Seduta congiuntra domani di II e III circoscrizione per discutere della proposta di acqusizione dell'area dismessa di Rfi, in zona Gazzi, per snellire la viabilità a Provinciale. E intanto si attende per la riapertura dell'incrocio ricadente nel territorio della V circoscrizione
La proposta è stata avanzata lo scorso 25 maggio dal consigliere della III circoscrizione Libero Gioveni, domani se ne discuterà in modo più approfondito nel corso della seduta congiunta della II e III municipalità: oggetto di dibattitto la possibilità di acquisire l’area dismessa di Fs compresa tra il carcere e il curvone Gazzi, per cercare di snellire le problematiche di
viabilità in zona Provinciale. All’incontro parteciperà anche l’asssessore alla mobilità Melino Capone.
Nel documento presentato qualche settimana fa, Gioveni aveva evidenziato l’importanza strategica di quel tratto di strada e la potenziale soluzione che essa potrebbe rappresentare per snellire il caos cittadino. Un caos frutto della restrizione della careggiata perla presenza della tranvia, il cui tracciato, per ovvie ragioni, non può essere eliminato o modificato. Unica possibilità, dunque, è l’aumento degli spazi territoriali a disposizione, utilizzando aree che potrebbero essere destinate a parcheggi o a vie di fua alternative “proprio come il vecchio tracciato ferroviario” scrive il consigliere. A detta di Gioveni, inoltre, la cessione delle aree dismesse sgraverebbe non poco Rfi anche dai pesanti oneri dovuti per la loro manutenzione, pulizia e messa in sicurezza, col risultato che a trarre benefici sarebbero senz’altro i cittadini.
E sempre riamnendo in tema di viabilità ma spostandoci avanti di un paio di chilometri, fino ad arrivare ai “confini” della V circoscrizione, ancora nessuna novità sul fronte dell’incrocio via Brasile-viale della Libertà, la cui apertura continua ad essere da più parti invocata. Non solo dai tassisti (vedi correlati), ma anche dai cittadini della zona, in particolare di S. Licandro, protagonisti tra l’altro di una raccolta firma, che ha riscosso un notevole successo, e in cui veniva richiesta proprio la riapertura dello snodo stradale.
Una decisione che l’amministrazione che ha preso, “su carta”, ma che non ha ancora trasformato in realtà. Superato infatti il test di prova dei semafori intelligenti che dovranno regoalre il traffico tranviario, e terminata anche la sistemazione dell’asfalto in via Brasile (vedi correlato), i cittadini attendono con ansia la messa in atto del provvedimento.

+ + + + +

**Consegna A:** Riscrivi in forma più breve il paragrafo dell'articolo qui sopra che comincia con "Nel documento presentato qualche settimana fa", conservandone i fatti principali.
**Consegna B:** Riporta dall'articolo il passaggio che va da "Nel documento presentato" fino a "senz’altro i cittadini." compreso.

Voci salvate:
+ + + + +

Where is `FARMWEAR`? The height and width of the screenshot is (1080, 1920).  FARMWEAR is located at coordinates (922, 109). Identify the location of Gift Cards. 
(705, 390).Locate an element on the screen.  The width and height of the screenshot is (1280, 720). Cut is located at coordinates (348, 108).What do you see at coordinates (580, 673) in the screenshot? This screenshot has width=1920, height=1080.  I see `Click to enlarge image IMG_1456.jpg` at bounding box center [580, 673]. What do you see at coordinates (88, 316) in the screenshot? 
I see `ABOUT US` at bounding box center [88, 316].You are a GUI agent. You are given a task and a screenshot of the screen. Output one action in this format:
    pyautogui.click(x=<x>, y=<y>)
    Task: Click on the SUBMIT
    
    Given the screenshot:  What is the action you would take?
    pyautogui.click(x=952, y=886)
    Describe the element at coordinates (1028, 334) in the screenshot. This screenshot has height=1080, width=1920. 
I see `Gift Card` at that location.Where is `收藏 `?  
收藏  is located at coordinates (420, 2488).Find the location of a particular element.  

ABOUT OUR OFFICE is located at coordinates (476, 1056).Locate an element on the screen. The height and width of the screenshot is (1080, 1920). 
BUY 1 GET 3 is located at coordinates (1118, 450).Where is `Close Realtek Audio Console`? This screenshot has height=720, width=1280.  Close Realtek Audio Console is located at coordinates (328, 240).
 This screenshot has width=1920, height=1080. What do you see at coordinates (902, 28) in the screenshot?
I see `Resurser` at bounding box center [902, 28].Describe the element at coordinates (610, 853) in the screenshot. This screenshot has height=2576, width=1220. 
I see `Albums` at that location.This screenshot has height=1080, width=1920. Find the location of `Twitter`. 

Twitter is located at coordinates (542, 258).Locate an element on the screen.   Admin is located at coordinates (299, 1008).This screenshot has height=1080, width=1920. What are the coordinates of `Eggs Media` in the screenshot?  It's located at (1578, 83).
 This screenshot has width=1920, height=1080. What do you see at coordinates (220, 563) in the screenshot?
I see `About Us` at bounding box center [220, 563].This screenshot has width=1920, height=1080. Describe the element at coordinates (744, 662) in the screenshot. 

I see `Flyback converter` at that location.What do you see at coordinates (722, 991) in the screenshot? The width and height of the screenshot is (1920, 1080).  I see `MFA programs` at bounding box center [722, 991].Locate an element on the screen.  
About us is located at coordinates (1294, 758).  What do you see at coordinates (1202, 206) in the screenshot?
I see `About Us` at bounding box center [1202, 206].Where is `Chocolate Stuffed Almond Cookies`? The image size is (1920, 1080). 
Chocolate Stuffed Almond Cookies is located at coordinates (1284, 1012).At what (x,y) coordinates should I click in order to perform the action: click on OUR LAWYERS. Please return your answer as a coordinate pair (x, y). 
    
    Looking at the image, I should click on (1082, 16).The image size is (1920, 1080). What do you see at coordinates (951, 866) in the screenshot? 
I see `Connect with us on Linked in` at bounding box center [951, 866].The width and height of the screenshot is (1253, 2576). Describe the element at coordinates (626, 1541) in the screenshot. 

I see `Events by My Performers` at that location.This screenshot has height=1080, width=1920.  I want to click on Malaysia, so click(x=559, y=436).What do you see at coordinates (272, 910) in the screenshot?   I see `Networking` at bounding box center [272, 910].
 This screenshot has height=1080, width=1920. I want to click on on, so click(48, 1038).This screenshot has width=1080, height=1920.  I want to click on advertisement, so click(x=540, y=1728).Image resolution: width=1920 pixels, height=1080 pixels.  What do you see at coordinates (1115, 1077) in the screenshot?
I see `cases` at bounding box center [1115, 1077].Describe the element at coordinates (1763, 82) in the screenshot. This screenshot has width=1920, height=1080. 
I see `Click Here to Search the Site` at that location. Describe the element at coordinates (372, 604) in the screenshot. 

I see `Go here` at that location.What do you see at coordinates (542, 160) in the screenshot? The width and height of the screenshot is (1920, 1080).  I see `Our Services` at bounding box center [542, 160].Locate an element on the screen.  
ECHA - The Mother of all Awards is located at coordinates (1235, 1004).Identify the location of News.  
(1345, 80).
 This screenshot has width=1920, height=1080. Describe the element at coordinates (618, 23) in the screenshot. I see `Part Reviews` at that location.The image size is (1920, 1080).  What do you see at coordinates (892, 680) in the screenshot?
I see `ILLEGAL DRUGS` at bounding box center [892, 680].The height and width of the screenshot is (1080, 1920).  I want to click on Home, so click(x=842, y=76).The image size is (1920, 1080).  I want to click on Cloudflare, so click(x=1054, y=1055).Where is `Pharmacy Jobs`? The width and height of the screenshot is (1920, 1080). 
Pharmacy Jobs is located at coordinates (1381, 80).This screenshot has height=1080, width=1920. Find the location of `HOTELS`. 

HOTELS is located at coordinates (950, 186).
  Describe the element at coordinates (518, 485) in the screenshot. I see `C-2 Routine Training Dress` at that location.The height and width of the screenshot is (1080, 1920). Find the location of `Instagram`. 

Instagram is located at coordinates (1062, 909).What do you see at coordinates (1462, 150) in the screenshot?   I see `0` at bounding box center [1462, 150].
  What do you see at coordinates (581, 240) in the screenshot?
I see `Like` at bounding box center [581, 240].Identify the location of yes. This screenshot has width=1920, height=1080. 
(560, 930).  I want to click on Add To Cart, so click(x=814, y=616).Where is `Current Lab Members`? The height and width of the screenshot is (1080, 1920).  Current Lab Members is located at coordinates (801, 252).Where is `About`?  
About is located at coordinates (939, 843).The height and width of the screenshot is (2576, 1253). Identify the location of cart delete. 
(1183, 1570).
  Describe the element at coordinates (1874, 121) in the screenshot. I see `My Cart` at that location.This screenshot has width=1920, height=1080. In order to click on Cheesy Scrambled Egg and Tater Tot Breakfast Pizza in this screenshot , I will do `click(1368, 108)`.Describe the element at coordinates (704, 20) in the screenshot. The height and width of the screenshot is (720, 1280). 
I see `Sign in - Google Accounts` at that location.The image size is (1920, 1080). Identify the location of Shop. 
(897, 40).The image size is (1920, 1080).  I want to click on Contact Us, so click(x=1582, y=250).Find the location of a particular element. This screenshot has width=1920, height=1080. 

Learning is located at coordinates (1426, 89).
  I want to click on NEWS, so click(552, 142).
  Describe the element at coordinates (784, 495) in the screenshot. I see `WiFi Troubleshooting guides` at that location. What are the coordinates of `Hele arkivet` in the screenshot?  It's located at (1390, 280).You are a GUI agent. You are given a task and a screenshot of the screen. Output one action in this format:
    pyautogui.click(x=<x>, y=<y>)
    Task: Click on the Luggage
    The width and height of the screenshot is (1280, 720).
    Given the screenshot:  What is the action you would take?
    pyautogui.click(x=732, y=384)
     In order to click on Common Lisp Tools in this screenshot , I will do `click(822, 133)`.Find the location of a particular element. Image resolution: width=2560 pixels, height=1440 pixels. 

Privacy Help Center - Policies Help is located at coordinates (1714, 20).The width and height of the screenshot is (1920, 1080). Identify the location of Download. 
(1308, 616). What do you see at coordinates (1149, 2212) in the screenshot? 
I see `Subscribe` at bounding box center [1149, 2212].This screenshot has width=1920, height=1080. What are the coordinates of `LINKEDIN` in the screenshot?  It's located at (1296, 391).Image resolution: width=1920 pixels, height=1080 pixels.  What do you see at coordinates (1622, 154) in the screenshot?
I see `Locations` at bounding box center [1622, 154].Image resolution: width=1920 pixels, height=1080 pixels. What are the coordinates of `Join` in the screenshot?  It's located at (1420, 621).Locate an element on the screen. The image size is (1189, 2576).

+ + + + +

**Risposta A:** Nel documento presentato qualche settimana fa, Gioveni sottolineava l'importanza strategica di quel tratto di strada come possibile soluzione al caos cittadino. Il caos nasce dal restringimento della carreggiata dovuto alla tranvia, il cui tracciato non può essere modificato. L'unica possibilità è quindi aumentare gli spazi disponibili, usando aree come il vecchio tracciato ferroviario per parcheggi o vie di fuga alternative. Secondo Gioveni, la cessione delle aree dismesse libererebbe inoltre Rfi dai pesanti oneri di manutenzione, pulizia e messa in sicurezza, a vantaggio dei cittadini.

**Risposta B:**
Nel documento presentato qualche settimana fa, Gioveni aveva evidenziato l’importanza strategica di quel tratto di strada e la potenziale soluzione che essa potrebbe rappresentare per snellire il caos cittadino. Un caos frutto della restrizione della careggiata perla presenza della tranvia, il cui tracciato, per ovvie ragioni, non può essere eliminato o modificato. Unica possibilità, dunque, è l’aumento degli spazi territoriali a disposizione, utilizzando aree che potrebbero essere destinate a parcheggi o a vie di fua alternative “proprio come il vecchio tracciato ferroviario” scrive il consigliere. A detta di Gioveni, inoltre, la cessione delle aree dismesse sgraverebbe non poco Rfi anche dai pesanti oneri dovuti per la loro manutenzione, pulizia e messa in sicurezza, col risultato che a trarre benefici sarebbero senz’altro i cittadini.